The cost of living, and especially renting, in Los Angeles continues to skyrocket and will continue to for the foreseeable future. A new third quarter rental market report by Marcus & Millichap confirms that rents are climbing all over town: asking rents citywide were up 7.8 percent to an average of $1,873 per month. For the year, the report predicts rents will climb 4.8 percent overall, "more than doubling the rate of inflation." It seems no one is immune to these rapid rent increases. Even renters seeking the traditionally cheaper cost of living in the San Fernando Valley are out of luck. The past 12 months saw a 7.4 percent increase in asking rent price up in the Valley. Van Nuys/Northeast Valley prices were up 15.1 percent! No offense, but when Van Nuys rent increases are outpacing every other neighborhood in town, LA's rental market might officially be out of control.
Meanwhile, the price of a single-family house has jumped 5.2 percent this year, while median incomes only increased by 2.9 percent, barely outpacing the national average. As the report says: "Many residents will be lifelong renters because of high home prices, providing safety and stability to developer forecasts." (Yeah, your inability to ever buy a home is making developers very happy!) Unsurprisingly, apartment vacancy rates have fallen to just 2.7 percent, even in hot development neighborhoods like Downtown LA. In the past year, more than 5,200 new rentals have come online in LA, and 2,700 of those were in Downtown. There are now more than 15,000 units "under construction through 2017," and every section of town "will receive more than 1,000 units in 2016."
Let's see how each neighborhood breaks down on renting:
San Fernando Valley
The Valley is in the midst of a dramatic rise in prices. Rents are up an average of 7.4 percent. The Northeast Valley in particular is experiencing the most rapid increase in rents—average asking rent price in that area is up 15.1 percent, coming in at $1,438 per month. That's the highest rate of rent increase in the entire city. Other areas in the Valley experienced smaller increases in average rents: the Burbank/Glendale/Pasadena area saw a 6.8 percent increase, to $2,016 per month, and the Sherman Oaks/North Hollywood/Encino markets experienced a 9.5 percent increase to $1,503 per month.
The big jumps may have something to do with a slowdown in new units being added to the market. In the last 12 months, only about 980 new rental units were added to Valley's stock, down from 2,250 the year before. 2016 should see an increase in new apartments though, as 3,100 are expected to be added to the market next year.
Central LA (Downtown, Hollywood, Mid-Wilshire)
Rents in Central LA were up 6.2 percent on average over the past year. The Hollywood submarket had the biggest increases, with average rents rising 7.2 percent to $2,209 per month. Over in Mid-Wilshire, rents were up 6.4 percent to an average of $2,142 per month.

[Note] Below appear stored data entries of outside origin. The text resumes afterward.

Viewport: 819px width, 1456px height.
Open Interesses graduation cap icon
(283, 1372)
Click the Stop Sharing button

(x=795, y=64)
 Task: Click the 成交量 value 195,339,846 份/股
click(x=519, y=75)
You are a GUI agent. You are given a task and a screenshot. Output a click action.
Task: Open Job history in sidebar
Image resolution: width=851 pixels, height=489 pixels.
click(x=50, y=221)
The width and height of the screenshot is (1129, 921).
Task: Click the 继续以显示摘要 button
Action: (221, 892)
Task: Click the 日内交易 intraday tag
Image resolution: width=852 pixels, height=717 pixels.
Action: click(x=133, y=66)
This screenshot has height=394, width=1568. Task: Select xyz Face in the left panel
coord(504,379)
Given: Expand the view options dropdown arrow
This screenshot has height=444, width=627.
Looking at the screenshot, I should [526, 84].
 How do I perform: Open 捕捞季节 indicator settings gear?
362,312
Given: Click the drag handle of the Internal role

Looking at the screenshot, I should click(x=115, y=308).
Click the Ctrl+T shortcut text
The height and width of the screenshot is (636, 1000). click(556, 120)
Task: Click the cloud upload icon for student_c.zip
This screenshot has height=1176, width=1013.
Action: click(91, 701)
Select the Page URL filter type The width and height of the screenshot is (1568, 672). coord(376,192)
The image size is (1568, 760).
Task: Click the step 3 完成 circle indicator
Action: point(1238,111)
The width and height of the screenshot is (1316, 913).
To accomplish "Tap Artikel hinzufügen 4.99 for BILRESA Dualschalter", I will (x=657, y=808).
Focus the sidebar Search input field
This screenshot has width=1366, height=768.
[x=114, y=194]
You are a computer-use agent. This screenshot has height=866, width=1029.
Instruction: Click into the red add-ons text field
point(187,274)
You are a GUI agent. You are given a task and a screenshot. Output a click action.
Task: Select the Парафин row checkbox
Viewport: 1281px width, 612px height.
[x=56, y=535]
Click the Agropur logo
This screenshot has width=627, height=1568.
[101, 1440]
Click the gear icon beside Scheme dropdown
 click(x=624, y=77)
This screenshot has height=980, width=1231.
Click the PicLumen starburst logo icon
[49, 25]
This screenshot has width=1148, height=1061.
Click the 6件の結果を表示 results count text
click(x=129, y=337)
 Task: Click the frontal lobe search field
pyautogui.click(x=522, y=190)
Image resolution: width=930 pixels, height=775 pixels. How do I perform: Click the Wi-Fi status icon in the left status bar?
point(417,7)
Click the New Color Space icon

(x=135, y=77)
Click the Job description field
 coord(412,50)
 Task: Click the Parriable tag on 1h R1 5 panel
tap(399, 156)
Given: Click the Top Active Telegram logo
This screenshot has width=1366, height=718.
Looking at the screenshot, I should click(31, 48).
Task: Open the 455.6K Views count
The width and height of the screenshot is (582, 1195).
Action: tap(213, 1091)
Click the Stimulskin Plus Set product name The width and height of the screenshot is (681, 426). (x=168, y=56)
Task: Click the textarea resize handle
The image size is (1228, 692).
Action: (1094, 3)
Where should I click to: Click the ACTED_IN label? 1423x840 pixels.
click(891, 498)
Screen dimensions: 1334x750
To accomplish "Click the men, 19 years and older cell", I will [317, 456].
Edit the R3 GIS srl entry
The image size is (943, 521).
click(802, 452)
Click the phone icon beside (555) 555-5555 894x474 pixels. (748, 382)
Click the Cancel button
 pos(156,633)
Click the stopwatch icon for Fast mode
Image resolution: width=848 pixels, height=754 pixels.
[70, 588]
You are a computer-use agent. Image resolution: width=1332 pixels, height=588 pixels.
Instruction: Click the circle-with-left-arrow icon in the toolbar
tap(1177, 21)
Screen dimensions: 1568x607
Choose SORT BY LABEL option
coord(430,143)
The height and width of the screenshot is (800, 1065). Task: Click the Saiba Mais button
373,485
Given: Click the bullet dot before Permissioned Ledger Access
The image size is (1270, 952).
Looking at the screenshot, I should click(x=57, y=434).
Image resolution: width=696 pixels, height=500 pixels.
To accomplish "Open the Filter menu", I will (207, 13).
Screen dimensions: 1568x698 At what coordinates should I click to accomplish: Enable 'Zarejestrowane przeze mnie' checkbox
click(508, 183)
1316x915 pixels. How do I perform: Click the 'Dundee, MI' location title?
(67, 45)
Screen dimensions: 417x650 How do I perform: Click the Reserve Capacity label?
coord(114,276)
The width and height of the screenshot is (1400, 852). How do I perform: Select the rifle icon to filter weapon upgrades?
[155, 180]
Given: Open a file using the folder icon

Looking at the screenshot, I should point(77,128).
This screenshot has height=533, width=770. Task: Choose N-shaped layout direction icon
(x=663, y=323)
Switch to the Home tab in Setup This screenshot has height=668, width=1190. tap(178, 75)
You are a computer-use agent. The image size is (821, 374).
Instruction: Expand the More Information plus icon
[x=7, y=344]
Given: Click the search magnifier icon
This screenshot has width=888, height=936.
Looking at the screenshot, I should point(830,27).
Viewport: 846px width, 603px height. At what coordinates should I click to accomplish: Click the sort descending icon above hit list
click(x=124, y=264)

Downtown rents did not experience a particularly big increase, up only 5.3 percent to an average of $2,158 per month. This is probably due to an overstock of rentals, as the neighborhood sees a huge increase in development. The last year saw some 2,800 new rental units built in central LA, but Downtown accounted for more than 1,900 of those. Vacancy rates in Downtown remain pretty high, coming in at 3.7 percent compared to Hollywood's 2.6 percent. As a result, the report found that more than 10 percent of units Downtown offered some sort of concessions as enticement for renters to sign a lease.
Rents on the westside were up 6.8 percent in the last quarter, averaging $2,750 per month. The Palms/Mar Vista market had an even bigger increase, seeing average rents rise 10.5 percent to more than $2,280 per month. Average rents in Santa Monica/Marina Del Rey climbed above $3,000 for the first time ever, up 6.0 percent to hit $3,132 per month. That's even higher than in the Brentwood/Westwood/Beverly Hills area, where average rent was $2,891 per month, up 9.3 percent from the previous year.
Only 460 new apartments were built on the Westside during the past year, with nearly half of those being built in and around Santa Monica. 2016 will see the completion of more than 1,000 new rental units in the area, with more than 700 of them built in Santa Monica and Marina Del Rey.
Rents along LA's southern coast saw an increase too, up 8.8 percent. Long Beach rents increased 8.7 percent to an average of $1,620 per month. 950 new units were added to the rental market in the South Bay over the past year, most in Torrance and Long Beach. More than 820 of those rentals qualified as affordable housing.